Advice Needed

Has anyone been in a relationship where they feel extremely lonely? I don’t feel safe in my relationship. To me, your partner should be your safe haven. I don’t feel like I can be my authentic self anymore. It is almost like I am walking on eggshells. I am unable to share my thoughts or feelings without him becoming defensive (it then turns into a fight). I feel like my significant other won’t let me go, but won’t do the right things to keep me around either (you know, the normal things that healthy people do in relationships). To clarify, he doesn’t want to let me go. He seems to think that everything will work out. He isn’t very thoughtful, not emotional at all, and does not seem to willing want to change his negative behaviors. He seems to be stuck in the “this is just how I am mentality”. I have suggested therapy. He declined. He has been drinking a lot. He seems to try to drink his problems away. I have been seeing a therapist (it has been helping me). I have told him that we should go our separate ways. I don’t feel like things are improving. He does not want to let me go. His response is that I’m all he has in this cold world. I feel bad, but I need to be happy. I feel anxious and depressed. I know it’s cliche, but I want romance. I just want to be able to talk to freely speak to my other half about anything and not be judged. I don’t want money or material things. I yearn for closeness/intimacy (more than just sex). I want to be equal with my partner. There has been a lot of emotional trauma. I feel like I am at the end of my rope. I am embarrassed of my relationship or lack thereof. I’m pretty simple. I just wanted to be loved and treated like a queen. I am more than willing to treat him like a king as long as we both are putting forth the same effort.
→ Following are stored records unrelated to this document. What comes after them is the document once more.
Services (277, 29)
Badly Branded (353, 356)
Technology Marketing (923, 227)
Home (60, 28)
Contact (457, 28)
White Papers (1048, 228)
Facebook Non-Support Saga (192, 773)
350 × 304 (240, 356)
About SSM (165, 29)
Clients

I feel like I am losing my shit. I’ve been silently crying so much lately. I love him as a person, but just not his bare minimum ways. I’ve been on a spiritual journey to regain my confidence, work on my self-esteem, and becoming a stronger woman all around. I’ve been eating right, exercising consistently, and just doing everything to become my best self. But, I still feel a void in my heart. All I want is a “best friend” to do life with. I hide these issues from my friends/family because they are judgmental. Any advice will be greatly appreciated.